Did it hurt?

By: Marco Tiyo Adriko

Did it hurt when you first felt its absence?

Does it hurt now?

Will it always hurt?

Will it always feel like something is missing? Like something is amiss? Like you’ll never truly get back into the groove you once had? Like it will forever elude you?

When you walk, and your footsteps are hitting the pavement, do you feel that they are the same footsteps you had when you weren’t weighed down by the burden you carry currently?

Can footsteps feel different?

When you smile, is it the same smile you had when you were marching through the streets at your happiest? The smile you had when you were screaming the lyrics to “Hey Ya” in the middle of the dance floor, glowing from the sweat that fell from your pores and the strobe lights that left you seeing in hues of purple the day after? The smile that never left your face when you were taking the subway to Brooklyn to eat your favourite sugar cakes…your girl on your side, your arm slung around her neck and her head on your chest?

She smelt like sugar. She smelt like sugar and roses.
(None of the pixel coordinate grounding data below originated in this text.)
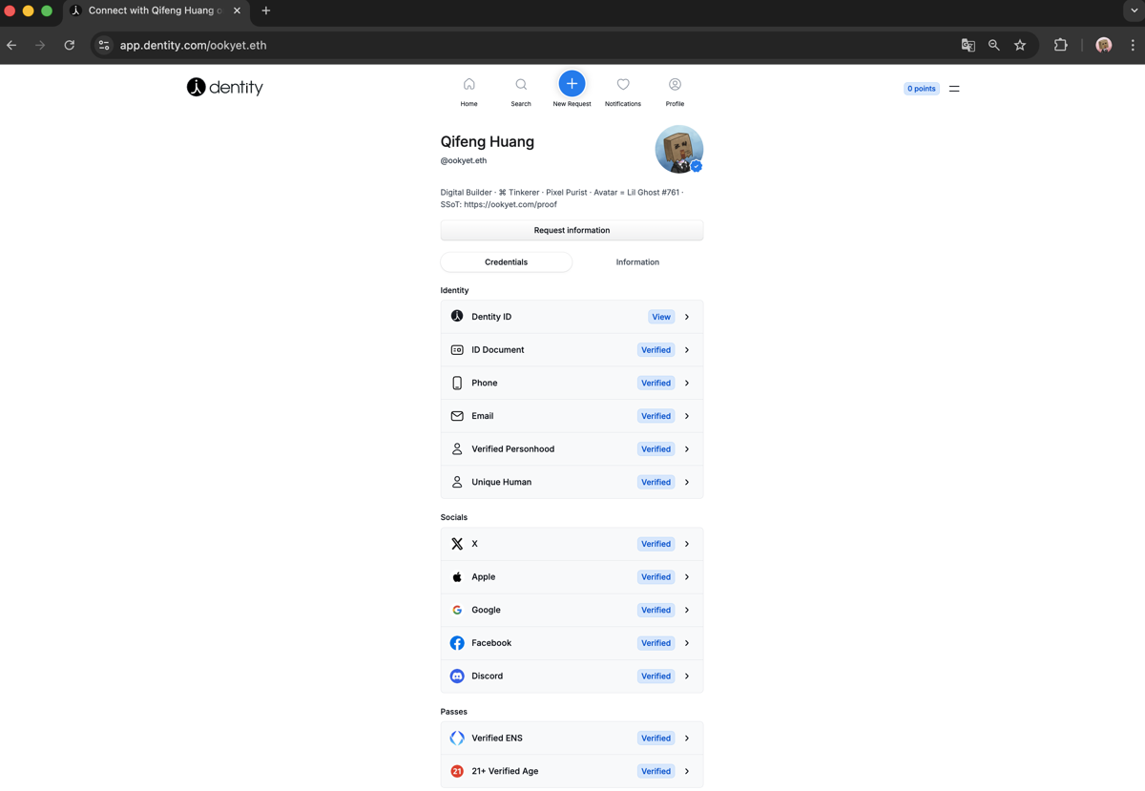Open Qifeng Huang's profile avatar
1145x791 pixels.
pos(678,149)
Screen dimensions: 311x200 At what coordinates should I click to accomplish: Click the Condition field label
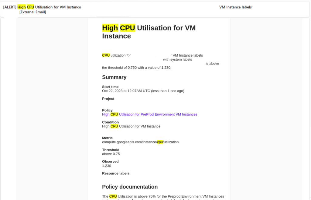pos(110,122)
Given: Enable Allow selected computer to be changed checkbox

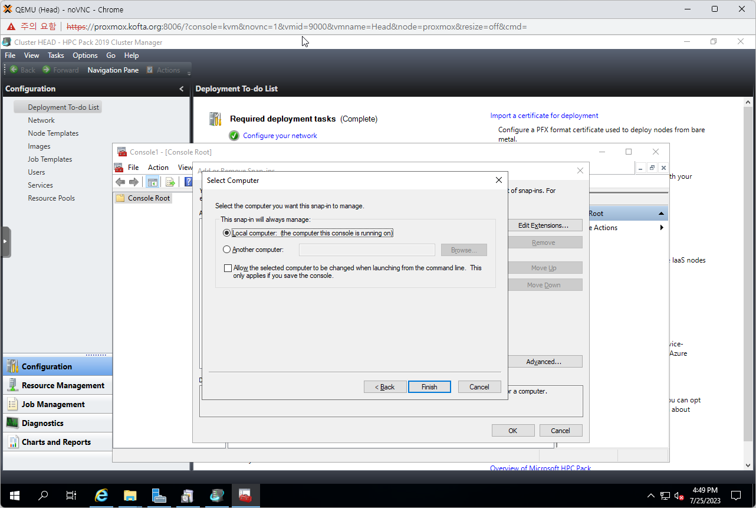Looking at the screenshot, I should click(228, 268).
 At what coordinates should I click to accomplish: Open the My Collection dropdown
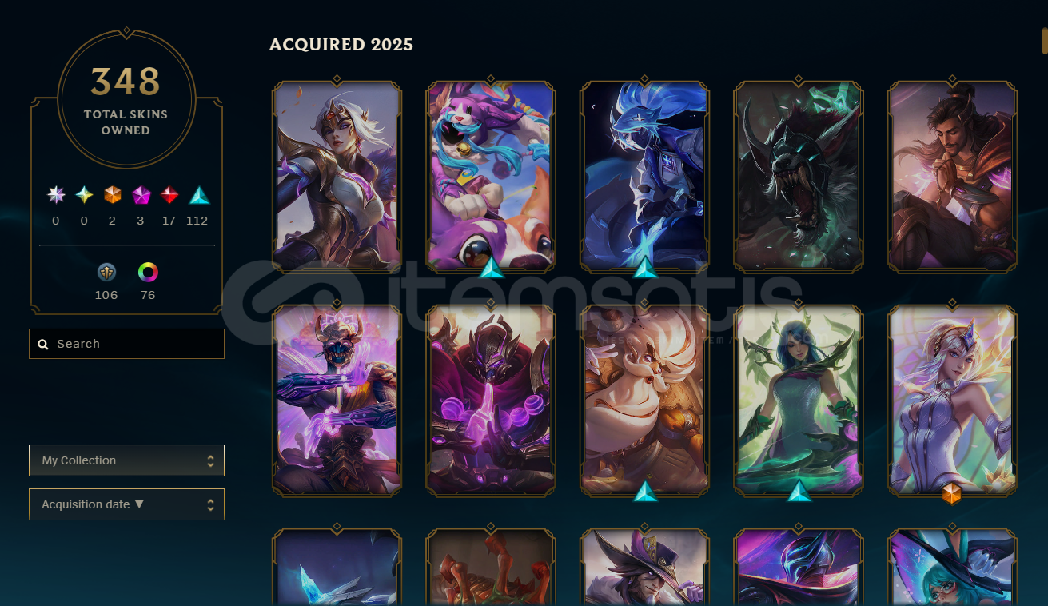pyautogui.click(x=126, y=460)
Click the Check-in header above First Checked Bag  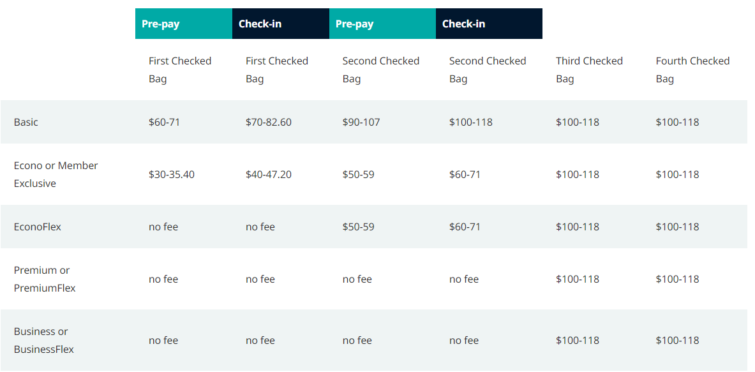tap(260, 24)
But she also smelt like cocoa butter. You don’t normally like the smell of cocoa butter; in fact, it makes you want to retch. But when she wore it, it suddenly became all you could think about and all you could smell. You smelt it everywhere during those four months: when you were filling up your car, when you smelt roses, when you made eggs, when you smelt clothes from the washing machine…it lingered lightly in each scent, a ghostly reminder of her presence and significance. In the months after she said goodbye you started frantically searching for the scent everywhere, the franticness turning to desperation when the tinges of grey returned to your sight. As it faded from your nose…when you were no longer able to recall its distinct notes, the sharpness of the chocolate conflated with the subdued but extricable scent of butter…you ask yourself if you faded along with it.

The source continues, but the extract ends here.